━━ Data for processing

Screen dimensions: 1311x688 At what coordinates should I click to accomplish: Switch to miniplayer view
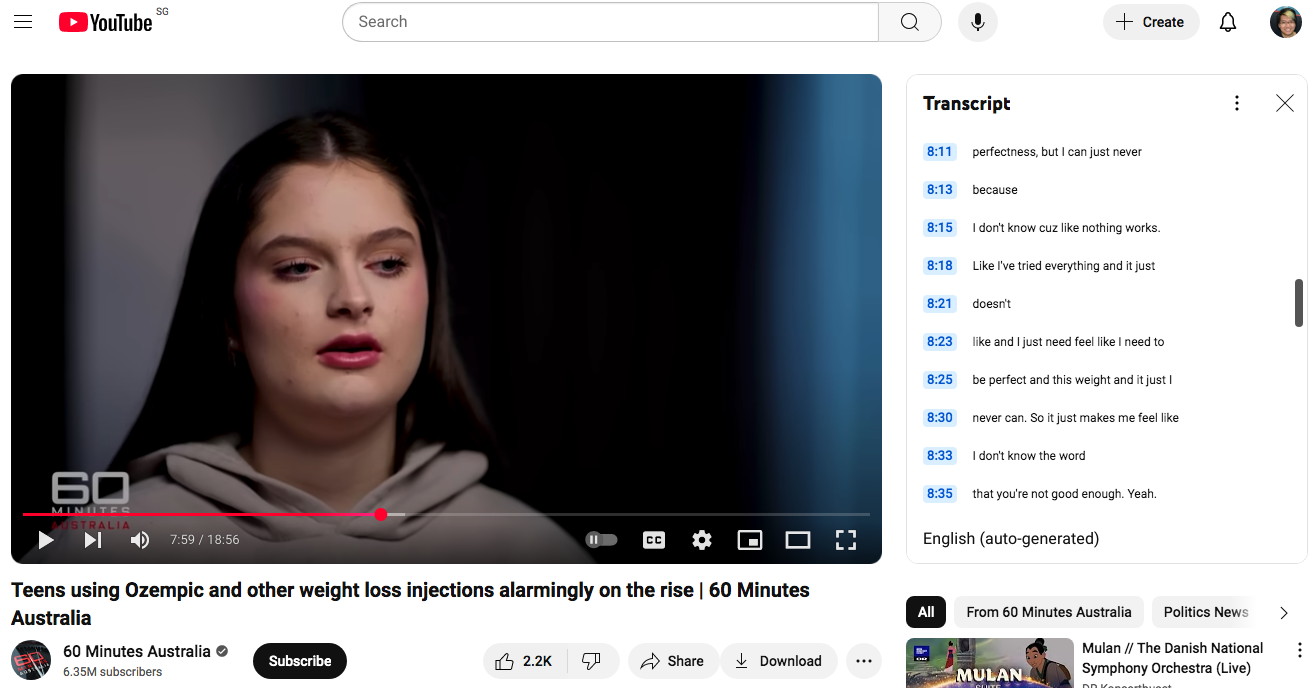[x=750, y=540]
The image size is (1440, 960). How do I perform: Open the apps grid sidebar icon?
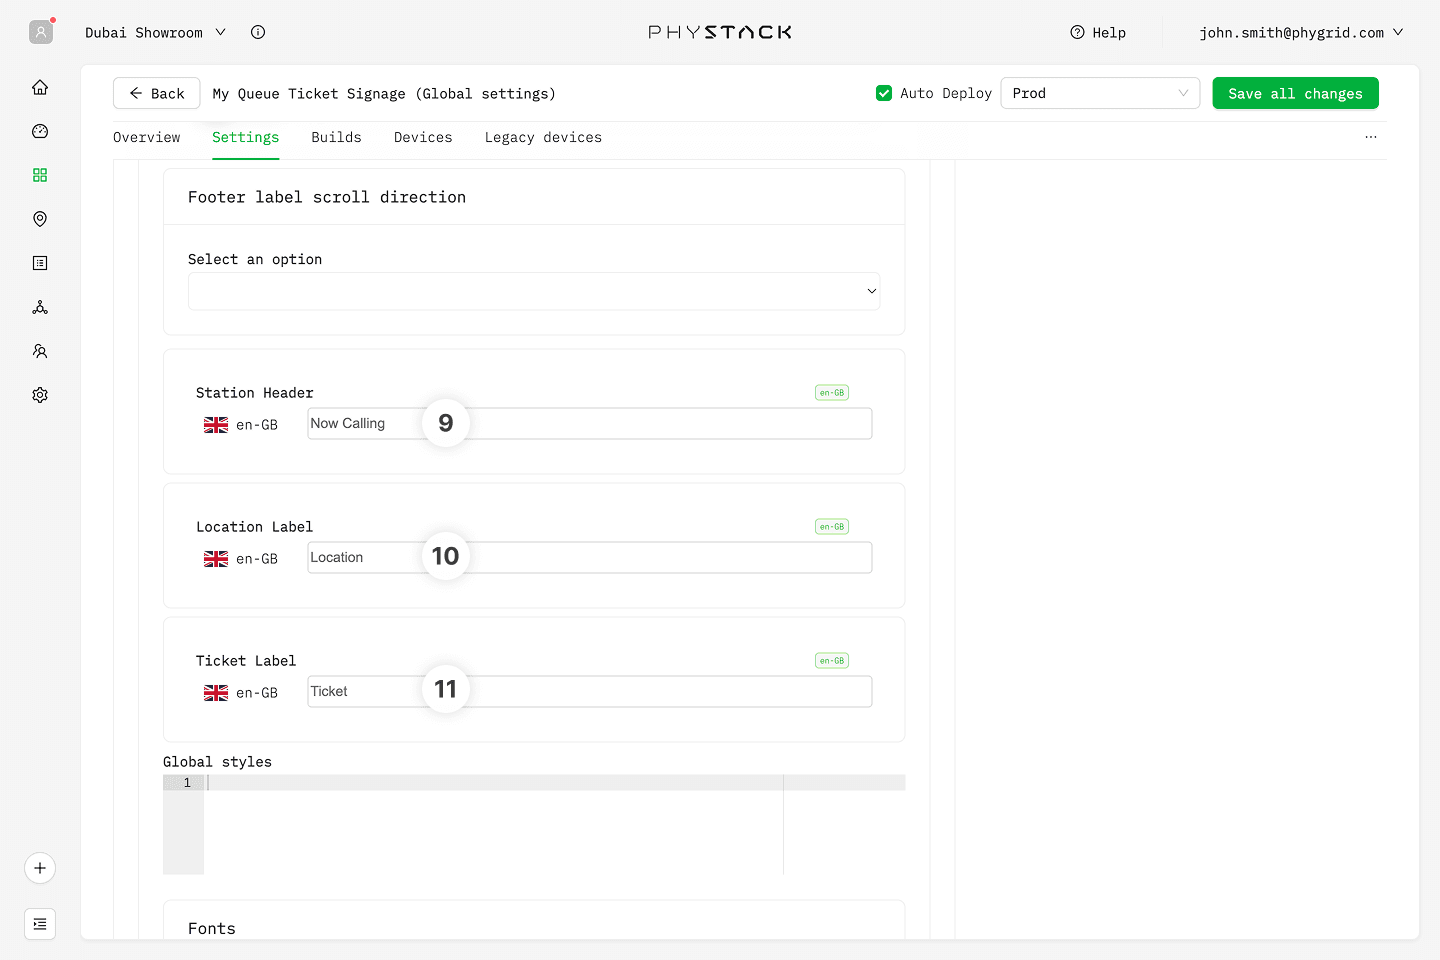pos(40,175)

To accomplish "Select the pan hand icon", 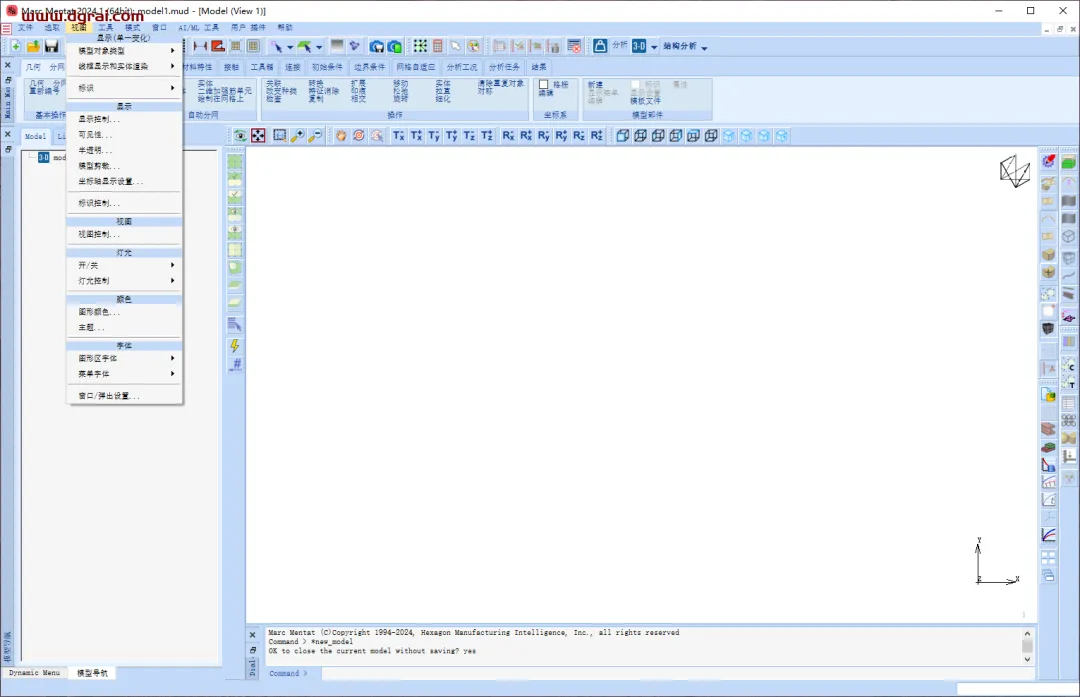I will point(341,136).
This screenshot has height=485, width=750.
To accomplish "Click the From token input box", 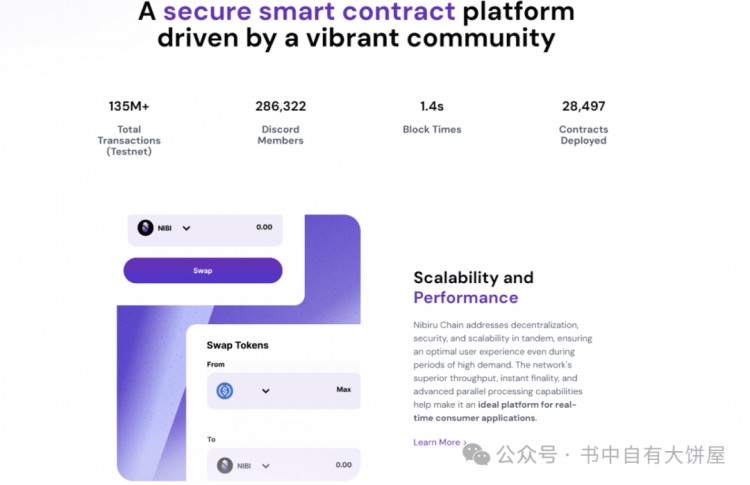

━━━━

### Work request
Both ends included, copy the lines from the one holding "This screenshot has height=485, width=750." to the last line of the entries exactly, with all pictures left out.

### Response area
This screenshot has height=485, width=750.
To accomplish "Click the From token input box", 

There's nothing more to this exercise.